Open the previous file:
cd ~/project
nano correlation_input.c
Update the code with the following implementation:
#include <stdio.h>
#include <math.h>
#define MAX_POINTS 100
double calculatePearsonCorrelation(double x[], double y[], int n) {
double sum_x = 0, sum_y = 0, sum_xy = 0;
double sum_x_squared = 0, sum_y_squared = 0;
for (int i = 0; i < n; i++) {
sum_x += x[i];
sum_y += y[i];
sum_xy += x[i] * y[i];
sum_x_squared += x[i] * x[i];
sum_y_squared += y[i] * y[i];
}
double numerator = n * sum_xy - sum_x * sum_y;
double denominator = sqrt((n * sum_x_squared - sum_x * sum_x) *
(n * sum_y_squared - sum_y * sum_y));
return numerator / denominator;
}
void interpretCorrelation(double correlation) {
printf("\nCorrelation Coefficient Interpretation:\n");
printf("Correlation Value: %.4f\n", correlation);
if (correlation > 0.8) {
printf("Strong Positive Correlation\n");
} else if (correlation > 0.5) {
printf("Moderate Positive Correlation\n");
} else if (correlation > 0.3) {
printf("Weak Positive Correlation\n");
} else if (correlation > -0.3) {
printf("No Linear Correlation\n");
} else if (correlation > -0.5) {
printf("Weak Negative Correlation\n");
} else if (correlation > -0.8) {
printf("Moderate Negative Correlation\n");
} else {
printf("Strong Negative Correlation\n");
}
}
int main() {
double x[MAX_POINTS], y[MAX_POINTS];
int n, i;
printf("Pearson Correlation Coefficient Calculator\n");
printf("----------------------------------------\n");
printf("Enter the number of data points (max %d): ", MAX_POINTS);
scanf("%d", &n);
printf("Enter x and y coordinates:\n");
for (i = 0; i < n; i++) {
printf("Point %d (x y): ", i + 1);
scanf("%lf %lf", &x[i], &y[i]);
}
double correlation = calculatePearsonCorrelation(x, y, n);
printf("\nData Points Entered:\n");
for (i = 0; i < n; i++) {
printf("Point %d: (%.2f, %.2f)\n", i + 1, x[i], y[i]);
}
interpretCorrelation(correlation);
return 0;
}
Compile the program:
gcc -o correlation_calculator correlation_input.c -lm
Run the program with sample data:
./correlation_calculator
Example output:
Pearson Correlation Coefficient Calculator
----------------------------------------
Enter the number of data points (max 100): 5
Enter x and y coordinates:
Point 1 (x y): 1 2
Point 2 (x y): 2 4
Point 3 (x y): 3 5
Point 4 (x y): 4 4
Point 5 (x y): 5 5
Data Points Entered:
Point 1: (1.00, 2.00)
Point 2: (2.00, 4.00)
Point 3: (3.00, 5.00)
Point 4: (4.00, 4.00)
Point 5: (5.00, 5.00)
Correlation Coefficient Interpretation:
Correlation Value: 0.8528
Strong Positive Correlation
Key improvements:
- Added
interpretCorrelation()function - Provides detailed explanation of correlation strength
- Categorizes correlation into different levels
- Enhanced user interface with a title and clear output
Summary
In this lab, we learned how to read paired (x,y) data for calculating the Pearson correlation coefficient in C. We created a program that allows users to input paired numerical data and store it for further analysis.

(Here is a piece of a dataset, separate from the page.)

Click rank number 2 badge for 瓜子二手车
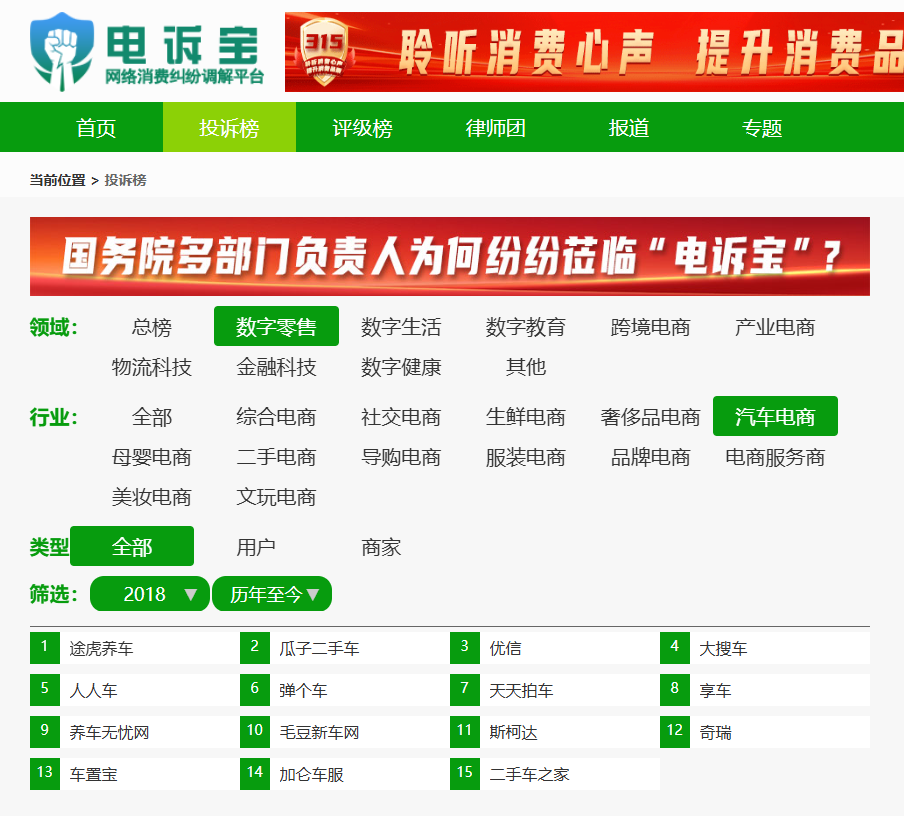The width and height of the screenshot is (904, 816). (x=255, y=647)
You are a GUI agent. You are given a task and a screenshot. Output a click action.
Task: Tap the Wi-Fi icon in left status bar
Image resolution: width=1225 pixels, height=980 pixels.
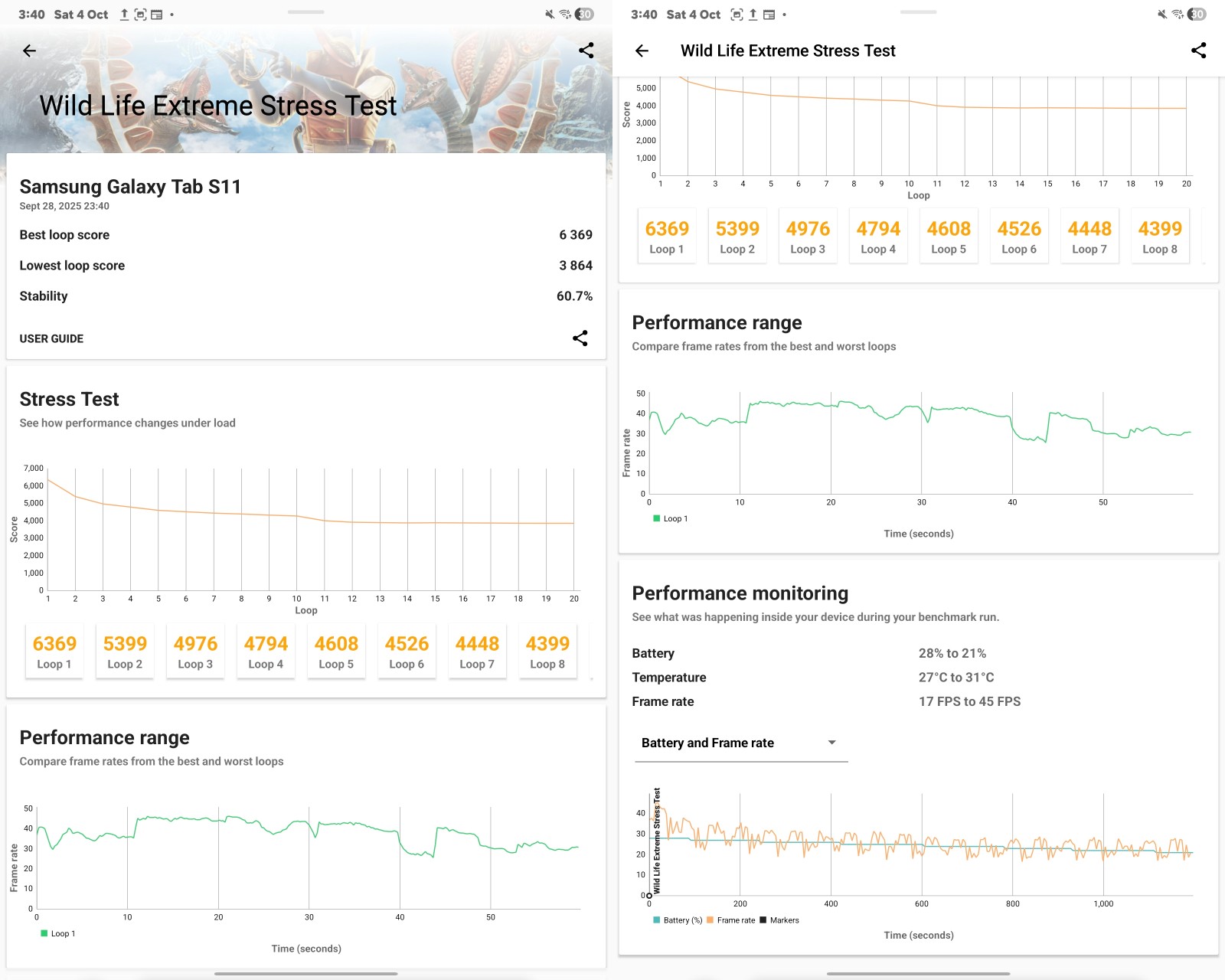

We also extended the program to compute the necessary sums for calculating the Pearson correlation coefficient using the formula.
The key steps covered in this lab include reading paired (x,y) data, computing the sums required for the correlation formula, and printing the final correlation coefficient. By following these steps, you can implement the Pearson correlation calculation in your own C programs.